Сегодня утром, около десяти часов, Альбер Тома, по обыкновению, пришел в посольство; я ему тотчас сообщил свою вчерашнюю телеграмму.
Он разражается гневом. Ходит взад и вперед, осыпая меня язвительными словами и оскорблениями...
Но буря слишком сильна, чтобы продолжаться долго.
После некоторого молчания он дважды пересекает салон, скрестив руки, сдвинув брови, шевеля губами, как будто говоря про себя. Затем, спокойным тоном, с лицом, принявшим обычное выражение, спрашивает меня:
-- В общем, в чем упрекаете вы мою политику?
-- Я не испытываю, -- говорю я, -- никакой неловкости, отвечая вам. Вы -- человек, воспитанный на социализме и революции; у вас, кроме того, очень тонкая чувствительность и ораторское воображение. А здесь вы попали в среду очень разгоряченную, волнующую, очень пьянящую. И вы захвачены окружающей обстановкой.
-- Разве же вы не видите, что я все время держу себя в узде?
-- Да, но есть минуты, когда вы не владеете собой.

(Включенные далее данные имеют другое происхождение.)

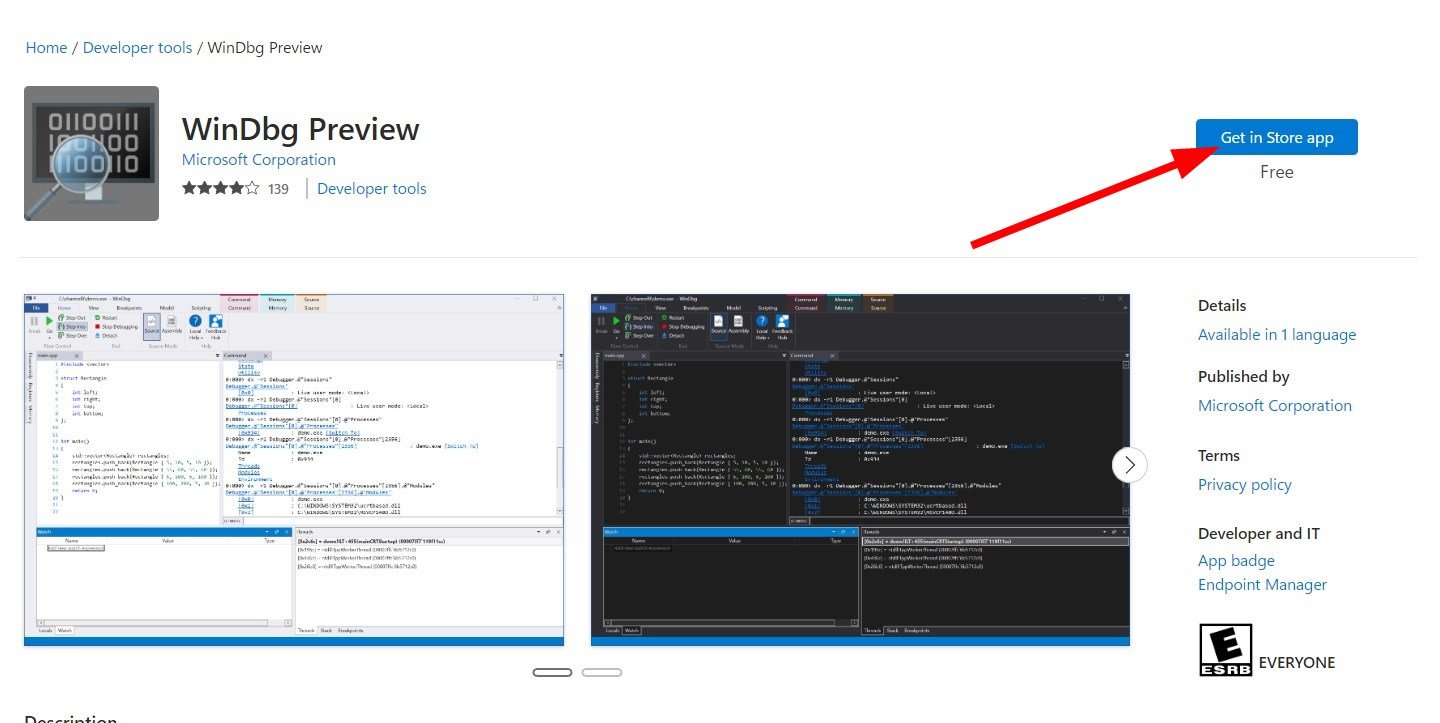The image size is (1440, 723).
Task: Click Microsoft Corporation under Published by
Action: pos(1275,406)
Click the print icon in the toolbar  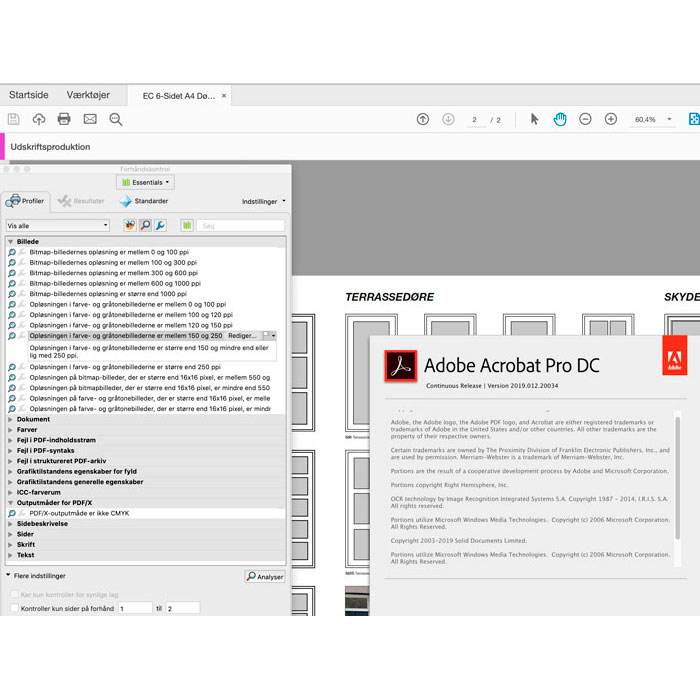click(x=64, y=119)
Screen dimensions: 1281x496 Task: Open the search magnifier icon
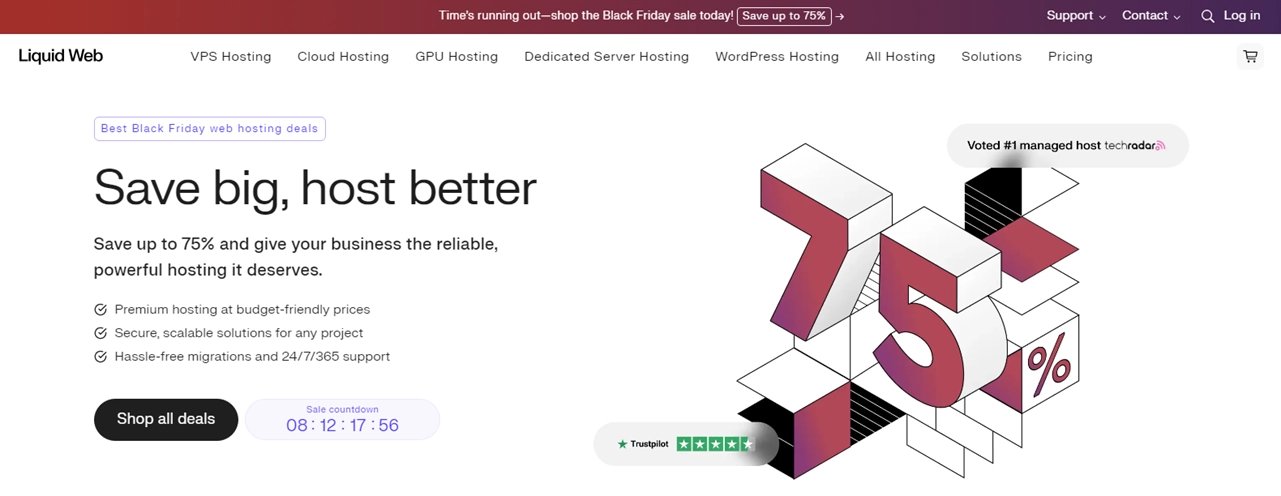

Так, в прошлый вечер, в Михайловском театре...
Наша беседа продолжается в таком тоне доверчиво и свободно; впрочем, каждый из нас остается при своем мнении.
В бурный вчерашний день правительство, несомненно, одержало верх над Советом. Мне подтверждают, что царскосельский гарнизон грозил двинуться на Петроград.
Пополудни манифестации снова начинаются.
В то время, как я около пяти часов пью чай у г-жи П., на Мойке, мы слышим большой шум со стороны Невского, затем треск выстрелов. У Казанского собора бой.
Возвращаясь в посольство, я встречаю вооруженные толпы, завывающие: "Да здравствует Интернационал! Долой Милюкова! Долой войну".
Кровавые столкновения продолжаются вечером.
Но, как и вчера, Совет пугается. Он боится, что Ленин его превзойдет и заменит. Он боится также, как бы не двинулись царскосельские войска; он поэтому поспешно расклеивает призыв к спокойствию и порядку "чтобы спасти Революцию от угрожающего ей потрясения".
В полночь спокойствие восстановлено.